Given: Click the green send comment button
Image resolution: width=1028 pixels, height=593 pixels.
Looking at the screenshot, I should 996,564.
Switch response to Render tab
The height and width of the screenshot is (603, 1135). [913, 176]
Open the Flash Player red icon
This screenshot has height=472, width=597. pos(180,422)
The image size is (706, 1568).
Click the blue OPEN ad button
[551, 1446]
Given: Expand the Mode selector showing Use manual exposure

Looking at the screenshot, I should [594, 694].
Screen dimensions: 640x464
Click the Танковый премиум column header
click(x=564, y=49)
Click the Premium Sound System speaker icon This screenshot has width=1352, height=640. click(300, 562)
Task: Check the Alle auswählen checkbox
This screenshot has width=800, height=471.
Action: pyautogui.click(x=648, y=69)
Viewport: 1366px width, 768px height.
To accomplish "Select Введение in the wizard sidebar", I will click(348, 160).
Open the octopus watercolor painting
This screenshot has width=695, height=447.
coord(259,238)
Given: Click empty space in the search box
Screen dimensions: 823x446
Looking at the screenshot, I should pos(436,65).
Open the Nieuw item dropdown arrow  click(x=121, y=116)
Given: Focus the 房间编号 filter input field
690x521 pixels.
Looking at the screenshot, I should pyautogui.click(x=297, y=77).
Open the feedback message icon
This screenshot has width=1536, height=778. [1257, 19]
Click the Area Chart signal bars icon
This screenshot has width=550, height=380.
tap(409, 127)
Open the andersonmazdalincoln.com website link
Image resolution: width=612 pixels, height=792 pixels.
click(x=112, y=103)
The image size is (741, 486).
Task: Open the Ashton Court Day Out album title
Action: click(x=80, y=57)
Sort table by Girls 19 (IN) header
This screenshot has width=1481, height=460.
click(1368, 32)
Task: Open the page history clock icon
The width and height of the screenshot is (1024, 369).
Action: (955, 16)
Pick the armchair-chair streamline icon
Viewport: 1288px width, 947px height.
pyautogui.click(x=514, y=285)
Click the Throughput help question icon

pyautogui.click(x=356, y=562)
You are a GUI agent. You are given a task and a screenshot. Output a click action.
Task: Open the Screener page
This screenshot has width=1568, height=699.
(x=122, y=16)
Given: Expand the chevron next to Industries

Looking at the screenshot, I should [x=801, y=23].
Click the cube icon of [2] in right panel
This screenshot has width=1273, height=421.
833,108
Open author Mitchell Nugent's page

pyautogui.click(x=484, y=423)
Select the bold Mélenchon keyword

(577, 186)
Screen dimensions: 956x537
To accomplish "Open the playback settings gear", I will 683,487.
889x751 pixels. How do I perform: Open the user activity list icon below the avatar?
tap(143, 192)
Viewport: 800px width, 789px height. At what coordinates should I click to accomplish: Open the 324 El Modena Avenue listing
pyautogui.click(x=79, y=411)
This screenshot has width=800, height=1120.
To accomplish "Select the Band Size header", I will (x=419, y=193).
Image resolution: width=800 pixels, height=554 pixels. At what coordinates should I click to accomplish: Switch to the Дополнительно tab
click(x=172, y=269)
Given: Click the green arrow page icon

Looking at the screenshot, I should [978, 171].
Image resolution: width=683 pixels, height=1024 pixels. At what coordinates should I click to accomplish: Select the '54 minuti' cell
_____
_TASK DESCRIPTION_:
Repeat all the material exactly as it stands.

_SOLUTION TO THIS PROBLEM_:
Given: Click the green send comment button
Image resolution: width=1028 pixels, height=593 pixels.
Looking at the screenshot, I should 996,564.
Switch response to Render tab
The height and width of the screenshot is (603, 1135). [913, 176]
Open the Flash Player red icon
This screenshot has height=472, width=597. pos(180,422)
The image size is (706, 1568).
Click the blue OPEN ad button
[551, 1446]
Given: Expand the Mode selector showing Use manual exposure

Looking at the screenshot, I should [594, 694].
Screen dimensions: 640x464
Click the Танковый премиум column header
click(x=564, y=49)
Click the Premium Sound System speaker icon This screenshot has width=1352, height=640. click(300, 562)
Task: Check the Alle auswählen checkbox
This screenshot has width=800, height=471.
Action: pyautogui.click(x=648, y=69)
Viewport: 1366px width, 768px height.
To accomplish "Select Введение in the wizard sidebar", I will click(348, 160).
Open the octopus watercolor painting
This screenshot has width=695, height=447.
coord(259,238)
Given: Click empty space in the search box
Screen dimensions: 823x446
Looking at the screenshot, I should pos(436,65).
Open the Nieuw item dropdown arrow  click(x=121, y=116)
Given: Focus the 房间编号 filter input field
690x521 pixels.
Looking at the screenshot, I should pyautogui.click(x=297, y=77).
Open the feedback message icon
This screenshot has width=1536, height=778. [1257, 19]
Click the Area Chart signal bars icon
This screenshot has width=550, height=380.
tap(409, 127)
Open the andersonmazdalincoln.com website link
Image resolution: width=612 pixels, height=792 pixels.
click(x=112, y=103)
The image size is (741, 486).
Task: Open the Ashton Court Day Out album title
Action: click(x=80, y=57)
Sort table by Girls 19 (IN) header
This screenshot has width=1481, height=460.
click(1368, 32)
Task: Open the page history clock icon
The width and height of the screenshot is (1024, 369).
Action: (955, 16)
Pick the armchair-chair streamline icon
Viewport: 1288px width, 947px height.
pyautogui.click(x=514, y=285)
Click the Throughput help question icon

pyautogui.click(x=356, y=562)
You are a GUI agent. You are given a task and a screenshot. Output a click action.
Task: Open the Screener page
This screenshot has width=1568, height=699.
(x=122, y=16)
Given: Expand the chevron next to Industries

Looking at the screenshot, I should [x=801, y=23].
Click the cube icon of [2] in right panel
This screenshot has width=1273, height=421.
833,108
Open author Mitchell Nugent's page

pyautogui.click(x=484, y=423)
Select the bold Mélenchon keyword

(577, 186)
Screen dimensions: 956x537
To accomplish "Open the playback settings gear", I will 683,487.
889x751 pixels. How do I perform: Open the user activity list icon below the avatar?
tap(143, 192)
Viewport: 800px width, 789px height. At what coordinates should I click to accomplish: Open the 324 El Modena Avenue listing
pyautogui.click(x=79, y=411)
This screenshot has width=800, height=1120.
To accomplish "Select the Band Size header", I will (x=419, y=193).
Image resolution: width=800 pixels, height=554 pixels. At what coordinates should I click to accomplish: Switch to the Дополнительно tab
click(x=172, y=269)
Given: Click the green arrow page icon

Looking at the screenshot, I should [978, 171].
Image resolution: width=683 pixels, height=1024 pixels. At what coordinates should I click to accomplish: Select the '54 minuti' cell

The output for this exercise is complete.